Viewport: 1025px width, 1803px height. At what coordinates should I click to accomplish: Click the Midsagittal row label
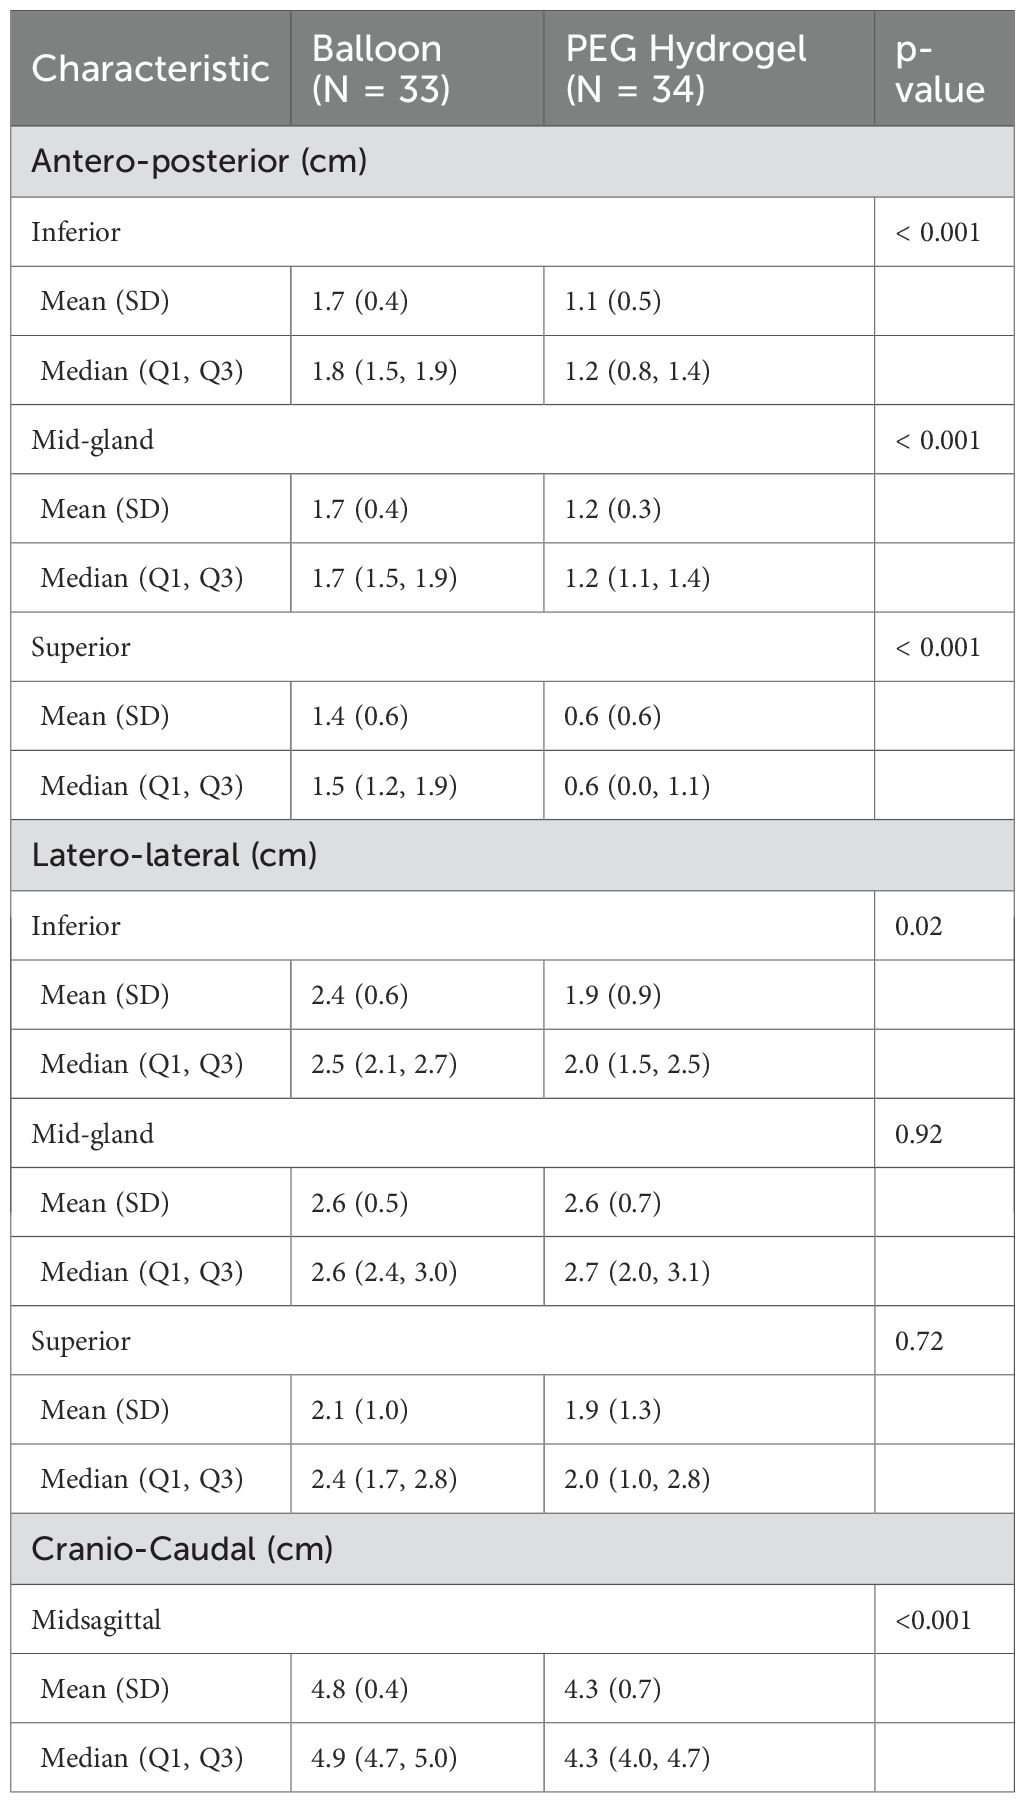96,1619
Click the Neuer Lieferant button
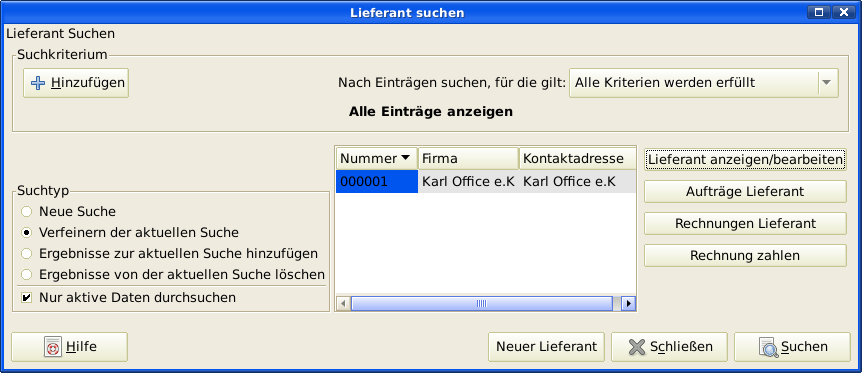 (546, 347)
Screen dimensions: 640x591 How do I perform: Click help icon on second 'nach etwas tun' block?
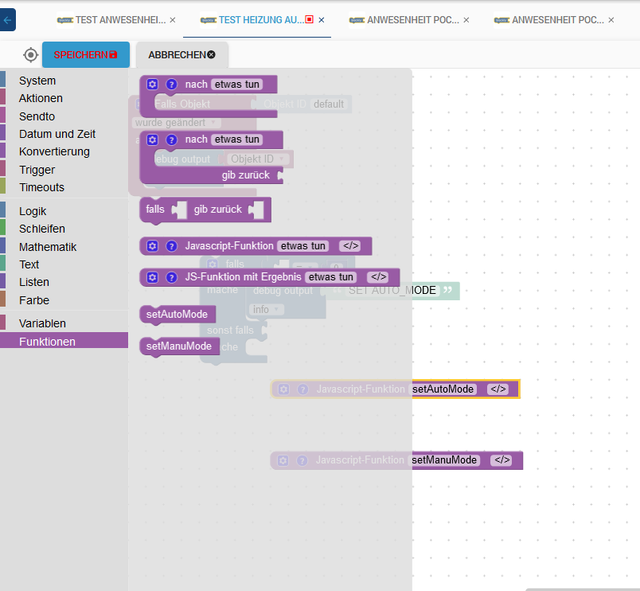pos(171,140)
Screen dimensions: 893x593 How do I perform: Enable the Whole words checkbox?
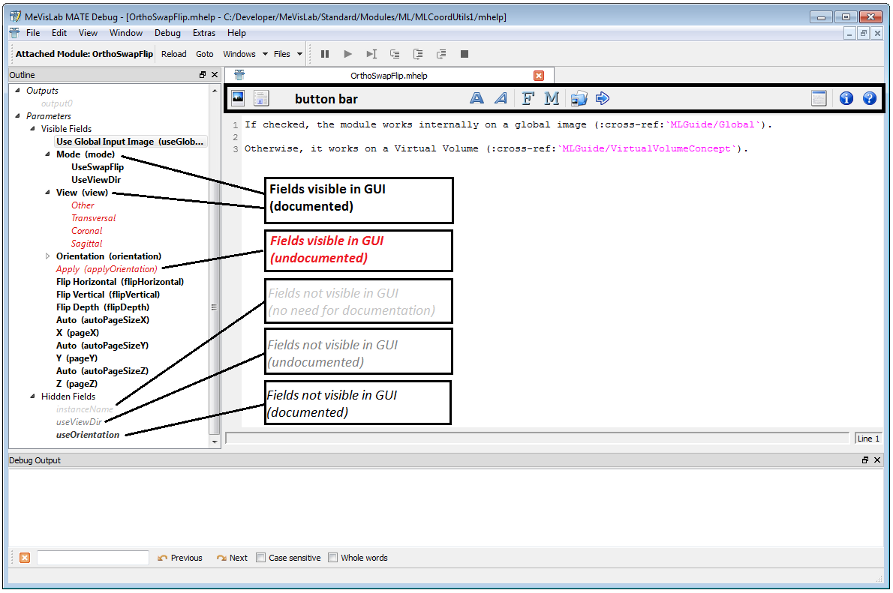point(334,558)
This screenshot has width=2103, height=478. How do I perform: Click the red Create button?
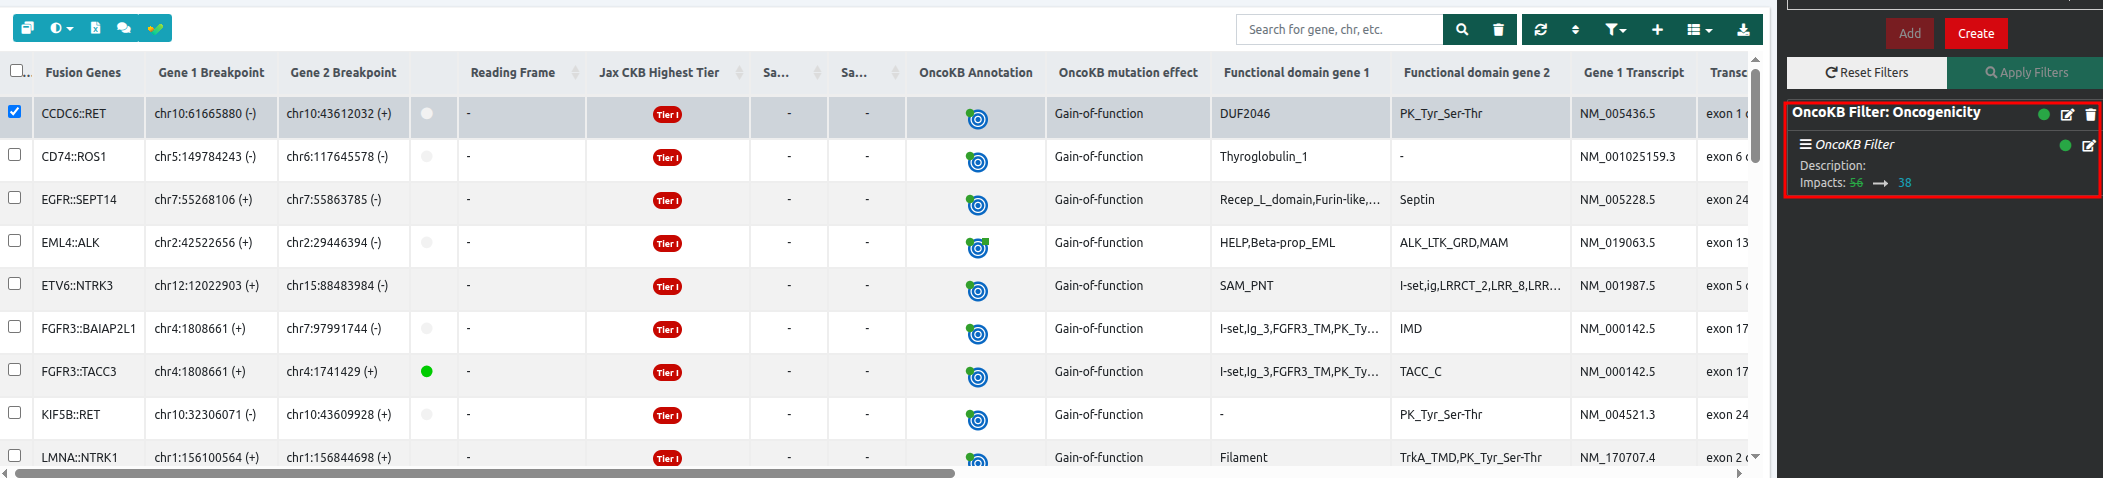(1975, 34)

▬▬▬

TASK BRIEF: Repeat the records verbatim, excluding pictures.

ANSWER FOR THIS EXERCISE:
Viewport: 1025px width, 1803px height. At what coordinates should I click to accomplish: Click the Midsagittal row label
96,1619
Click the Neuer Lieferant button
 (546, 347)
Screen dimensions: 640x591 How do I perform: Click help icon on second 'nach etwas tun' block?
pos(171,140)
Screen dimensions: 893x593 How do I perform: Enable the Whole words checkbox?
point(334,558)
This screenshot has width=2103, height=478. How do I perform: Click the red Create button?
(1975, 34)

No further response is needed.